SUPPLIED TEXT:
──────

A report undertaken by health researchers at Leeds Beckett University has reviewed the most effective ways to treat and prevent burnout and work-related stress, and revealed organisational interventions in the workplace may be more effective than individual interventions alone.
The report, commissioned by Public Health England and prepared by the Centre for Health Promotion Research at Leeds Beckett, provides an overview of how individual and workplace interventions can prevent burnout and work-related stress.
The review is one of four commissioned by Public Health England exploring priority – but generally under-explored – issues around health, work and unemployment.
Findings from the report suggest that:
- Interventions designed to reduce symptoms and impact on burnout and work-related stress were conducted more often at an individual or small-group level than at an organisational level.
- Individual level interventions that can reduce burnout include staff training, workshops and cognitive-behavioural programmes.
- Changing aspects of an organisation’s culture and working practices might be considered alongside individual level interventions to more effectively prevent burnout.
- Changes to workload or working practices appear to reduce stressors and factors that can lead to burnout.
- Evidence suggests that organisational interventions produce longer-lasting effects than individual approaches.
- Organisational interventions in the workplace may be more effective than individual interventions alone.
- Combining individual and organisational level approaches includes a system change that adopts a participatory environment, promotes open communication, manager and peer support, a culture of learning and successful participation of employees in planning and implementation of programmes.
Estimates from the Labour Force Survey in 2013-14 suggested that the total number of cases of work-related stress, depression or anxiety accounts for 39 per cent of all cases of work-related illnesses. Occupations with the highest reported rates of work-related stress were health professionals (in particular nurses), teaching and education professionals and caring personal services (in particular welfare and housing associate professionals).
Dr James Woodall, Reader in Health Promotion at Leeds Beckett, said: ‘Although there is existing evidence on what works to treat burnout and work-related stress, there is less on what works to prevent it from occurring in the first place.
‘In undertaking this research, we found some evidence that individual interventions including staff training, workshops and cognitive-behavioural programmes can reduce burnout. There is also some evidence to suggest that organisational interventions, such as changes to workload or working practices, produce longer-lasting reductions in stressors and factors that can lead to burnout than individual approaches.

──────

DATA:

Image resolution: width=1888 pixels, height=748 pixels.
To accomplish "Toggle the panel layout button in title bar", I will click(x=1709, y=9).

──────

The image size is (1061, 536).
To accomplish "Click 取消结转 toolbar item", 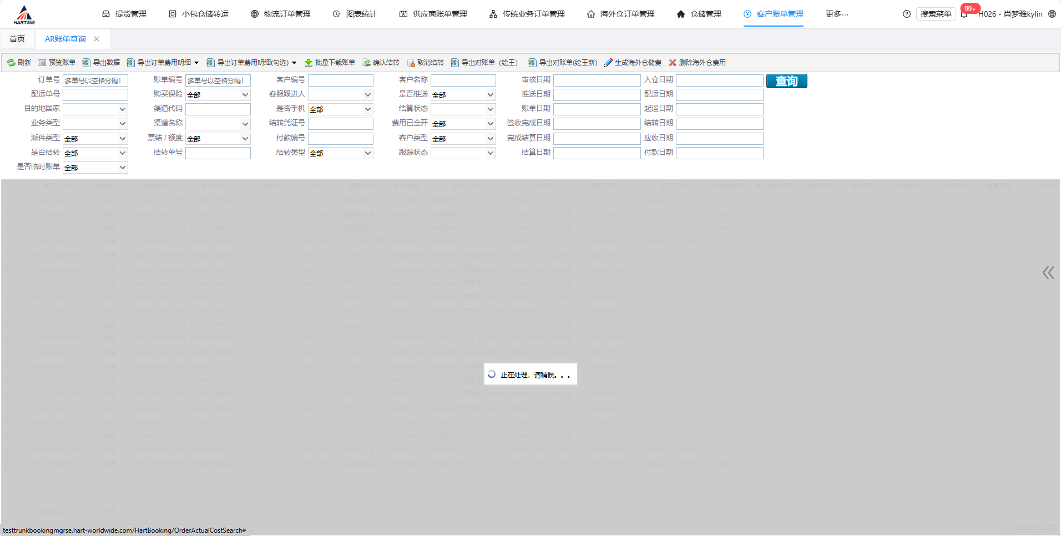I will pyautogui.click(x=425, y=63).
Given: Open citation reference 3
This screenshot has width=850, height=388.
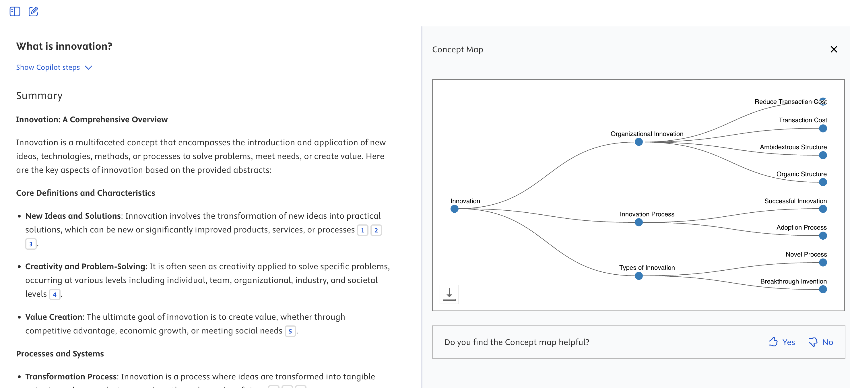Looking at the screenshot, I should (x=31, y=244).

──────

BRIEF 1:
In the text on burnout research, which body commissioned the report prepared by the Centre for Health Promotion Research?
BRIEF 2:
Shorten the paragraph that begins "Estimates from the Labour Force Survey" in the text on burnout research, keeping its main facts.

TASK ANSWER 1:
Public Health England

TASK ANSWER 2:
Labour Force Survey estimates for 2013-14 put work-related stress, depression or anxiety at 39 percent of all work-related illness cases. The highest reported rates of work-related stress were among health professionals (especially nurses), teaching and education professionals, and caring personal services (especially welfare and housing associate professionals).